La primera gran marcha estudiantil contra los recortes del Gobierno de José Antonio Kast en Chile dejó un total de 35 detenidos, seis heridos entre manifestantes y policías y cuestionamientos a las fuerzas de seguridad por la forma en que se reprimió la protesta.
Entre los heridos, hay una universitaria que tuvo que ser operada de urgencia y cuyo rostro ensangrentado se hizo viral en redes sociales y generó distintas críticas, como la del presidente colombiano, Gustavo Petro.
El estatal e independiente Instituto Nacional de Derechos Humanos (INDH) indicó la noche del miércoles que la joven “ingresó con lesiones de carácter grave y, de acuerdo con lo informado por personal médico del lugar, requería intervención en pabellón”.
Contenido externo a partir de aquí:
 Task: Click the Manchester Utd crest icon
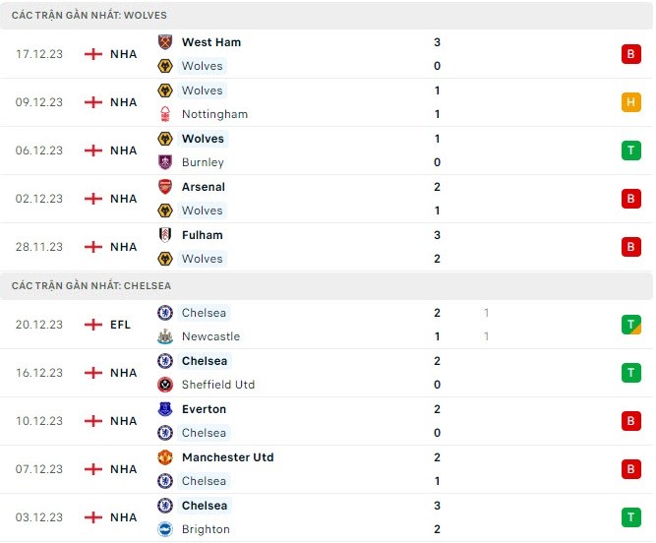click(164, 457)
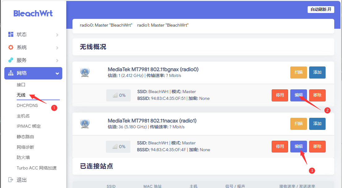Click the status dashboard icon in sidebar
The width and height of the screenshot is (342, 188).
pyautogui.click(x=11, y=34)
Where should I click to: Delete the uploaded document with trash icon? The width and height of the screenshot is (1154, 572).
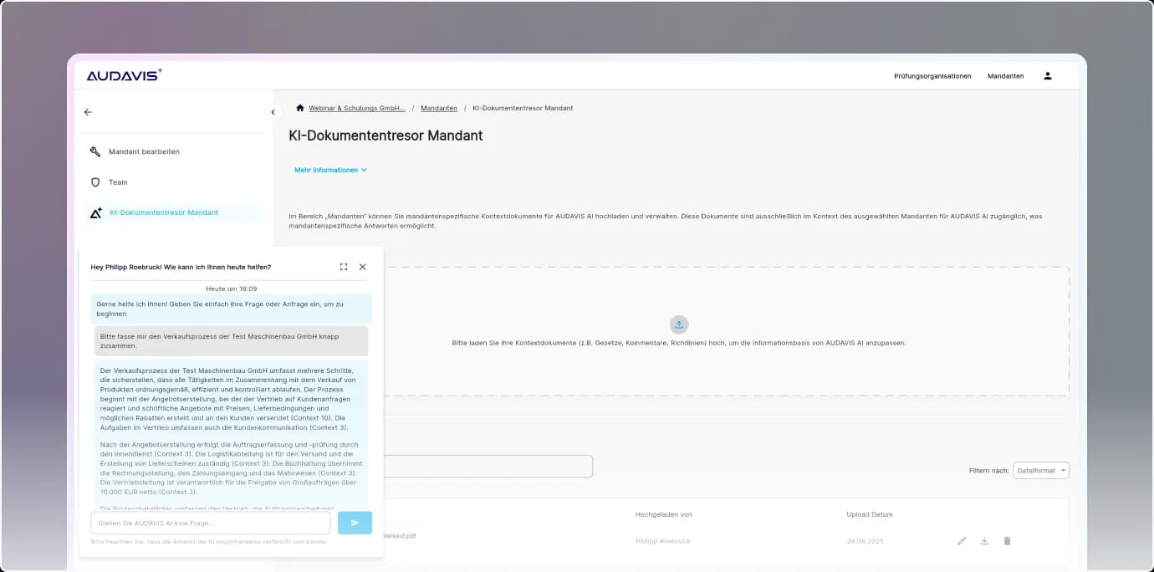click(x=1007, y=541)
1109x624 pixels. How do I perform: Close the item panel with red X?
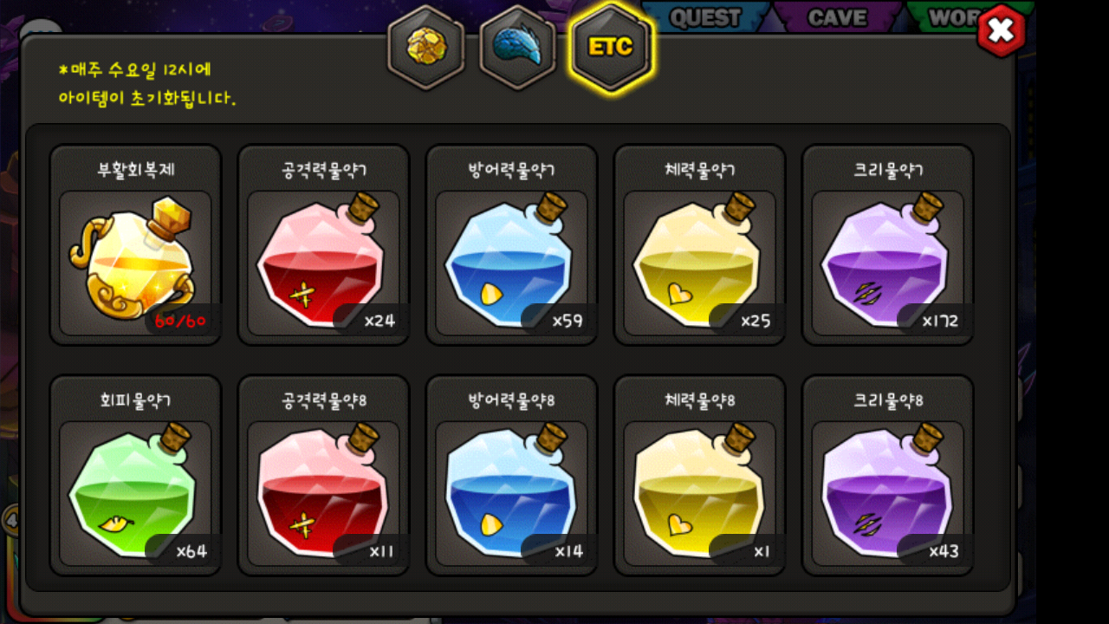pos(1002,31)
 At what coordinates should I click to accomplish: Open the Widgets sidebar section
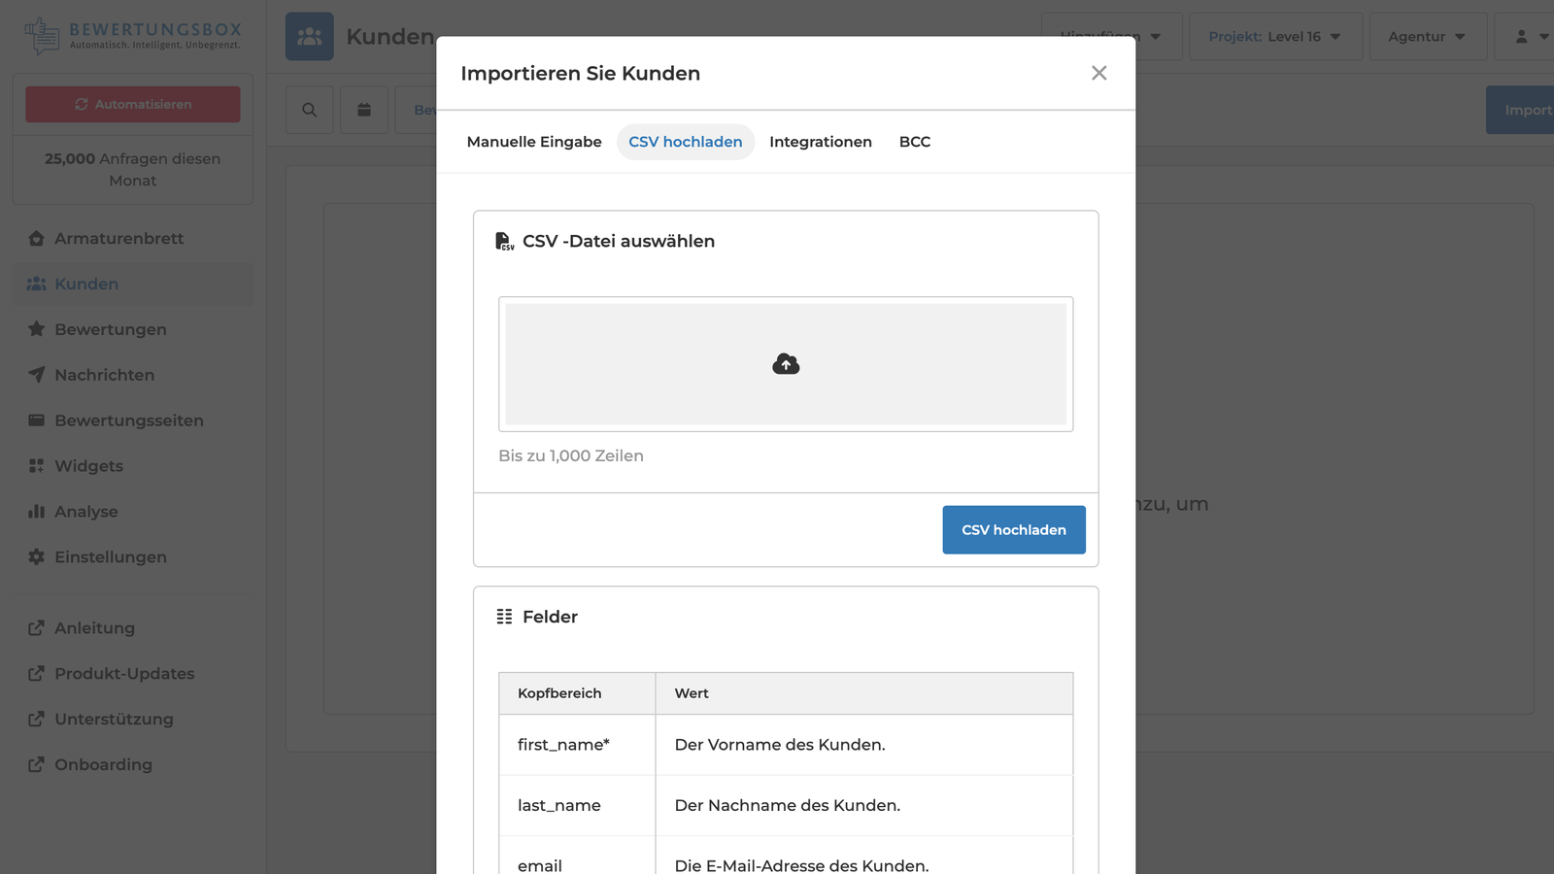pos(88,466)
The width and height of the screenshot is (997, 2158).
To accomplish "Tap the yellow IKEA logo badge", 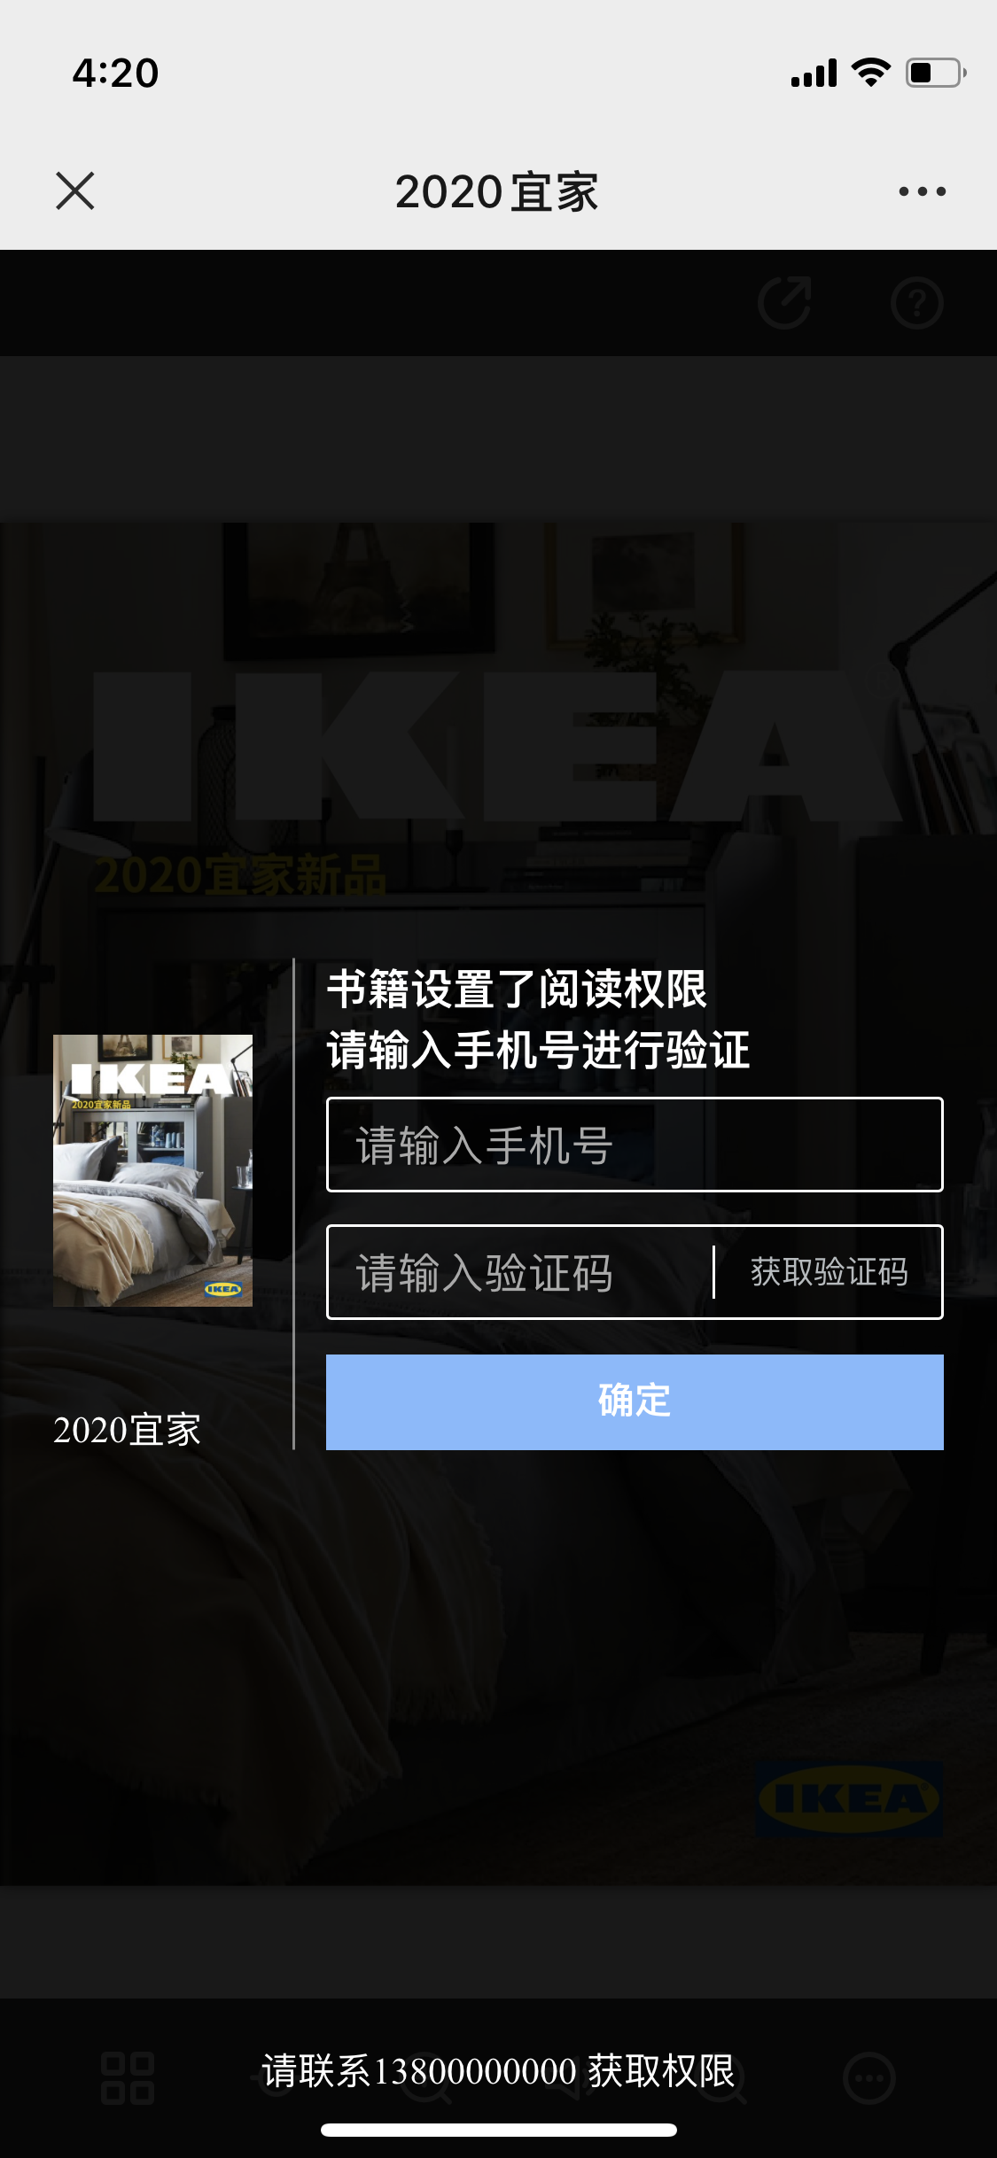I will (849, 1798).
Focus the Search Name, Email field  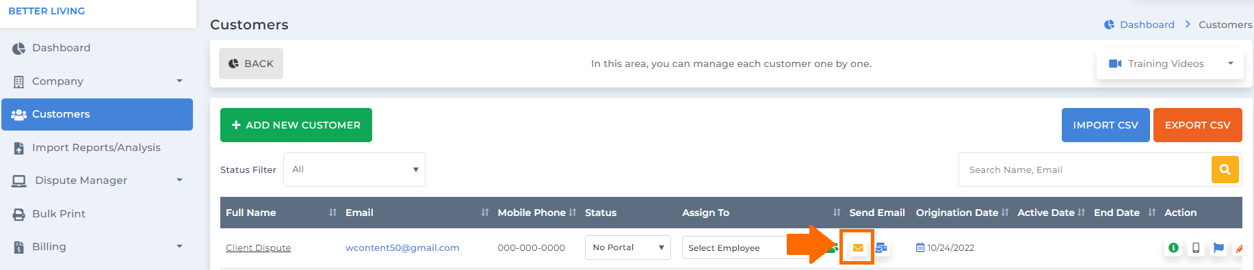(1085, 170)
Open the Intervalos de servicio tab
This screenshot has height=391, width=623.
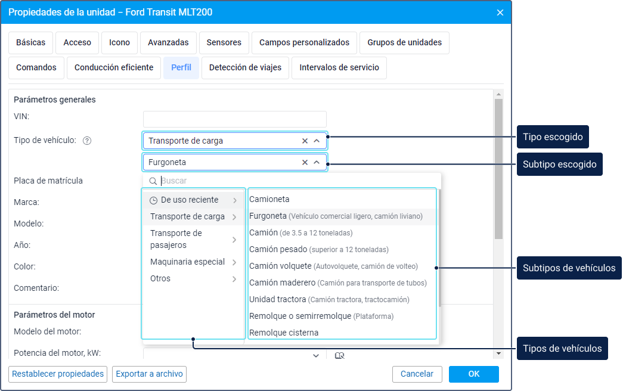(339, 68)
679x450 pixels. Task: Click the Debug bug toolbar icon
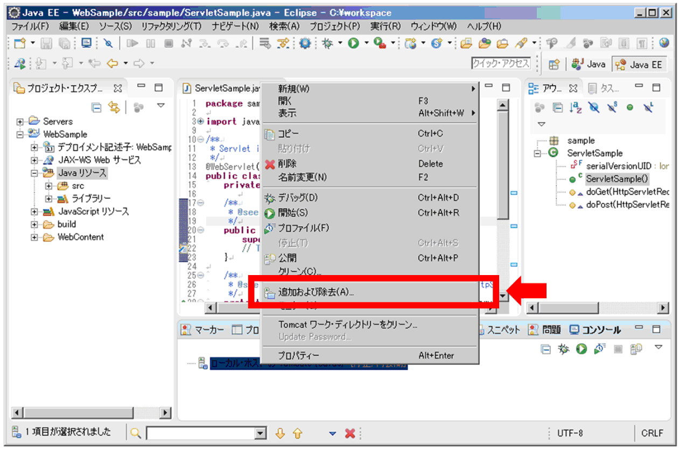point(327,44)
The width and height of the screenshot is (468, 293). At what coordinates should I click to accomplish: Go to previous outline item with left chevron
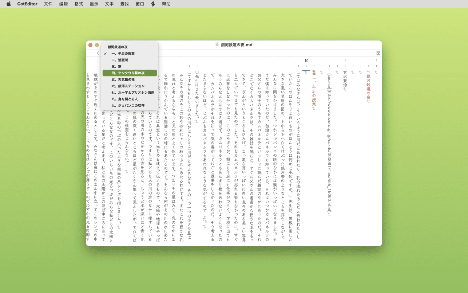[x=98, y=53]
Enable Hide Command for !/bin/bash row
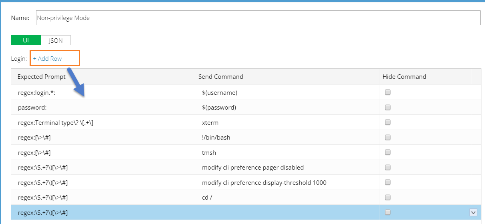 click(387, 137)
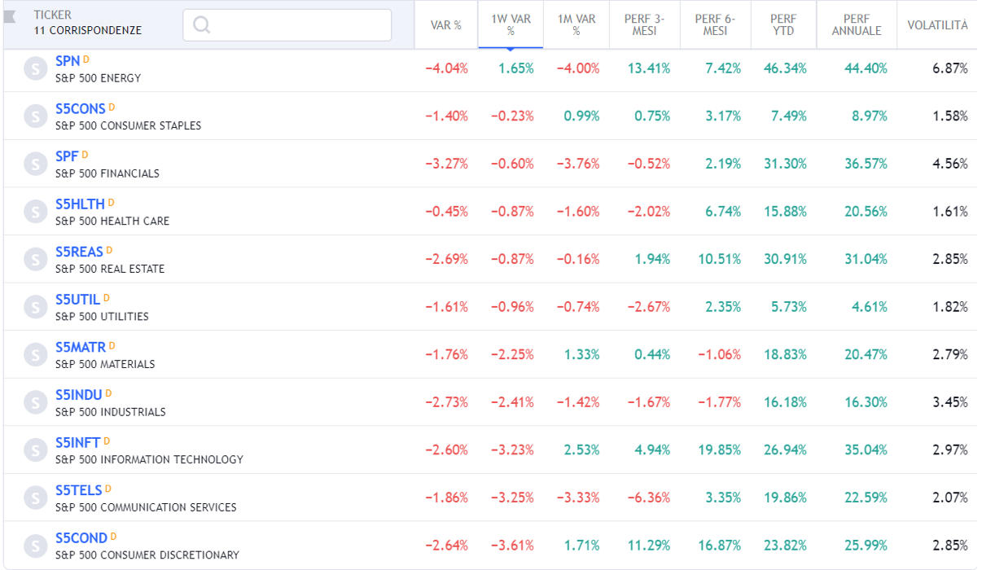
Task: Click the S logo icon beside S5COND
Action: coord(35,546)
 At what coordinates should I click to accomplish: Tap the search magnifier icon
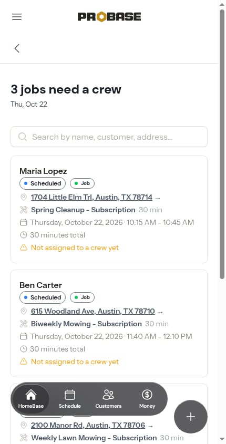[x=23, y=137]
Hasta el momento se desconocen las causas de las heridas y el actual estado de salud de la manifestante.
El ministro de Seguridad, Martín Arrau, defendió la noche del miércoles el actuar de Carabineros (policía militarizada) y dijo que “el deber del Estado es cuidar a todas las personas, resguardar el orden público y respaldar a quienes protegen a los chilenos”.
Al grito de “¡La educación pública se defiende!”, miles de estudiantes marcharon el miércoles por el centro de Santiago contra el plan de austeridad del Gobierno en la primera gran marcha desde la llegada al poder del líder ultraderechista.
La protesta fue organizada por la Confederación de Estudiantes de Chile (Confech), la organización estudiantil más importante del país y que aglutina a las principales universidades, y respaldada por otros gremios como la Coordinadora Feminista 8M o el Colegio de Profesores, que denunció una “represión desproporcionada”.
Kast, que siempre ha defendido a las fuerzas de seguridad y sigue refiriéndose a la ola de protestas de 2019 como “estallido delictual”, ordenó nada más llegar al poder en marzo un ambicioso plan de ajustes y recortes en la mayoría de los ministerios, equivalente a 2 mil millones de dólares.